Bella thinks it’s a wonderful idea. She said that someone has been sticking Post-Its on lampposts all along her daily run (Yes, yes. I’ll go for another run with Brenda next week. Maybe. If she catches me. I’ve been keeping my front curtains drawn).

“The brilliant thing about a Post-It note campaign is that it looks handmade,” said Bella. “Nobody stops to look at something that is obviously advertising, but I stopped to look at every single one of the Post-Its on my run. Wouldn’t you? You read a nice inspirational quote and then you can’t resist looking at the hashtag on your phone. Plus, a packet of Post-its costs about a pound and we could charge #Yne several hundred each time we do a Post-It bombing run.”

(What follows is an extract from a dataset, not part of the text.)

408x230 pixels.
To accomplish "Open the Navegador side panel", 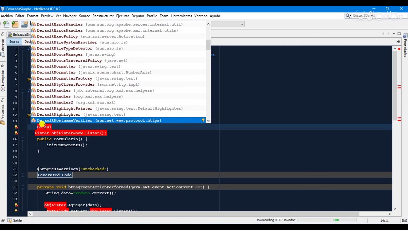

I had no better ideas. After the Zoom meeting in which the campaign was given the go-ahead, Bella sent me a series of photos of the Post-Its on her jogging route. They were written in big, bouncy letters and predictably twee.

“You are enough.”

“Be the change you want to see!!!!”

“Love yourself!”

Because no one else will, my subconscious added automatically. Lockdown has turned me into a cynic. But I wondered how many people really do feel better for reading those notes addressed to no one in particular. It made me feel oddly lonely to imagine myself stopping to read a Post-It platitude on a lamppost. I would feel probably feel conned as well. Which of us, upon seeing a Post-It where it shouldn’t be, doesn’t want it to shed light on a mystery? Maybe it’s a coded message, inviting someone in particular to a secret rendezvous? Maybe it’s a clue in a treasure hunt?

Oh no, it’s one of those meaningless quotes…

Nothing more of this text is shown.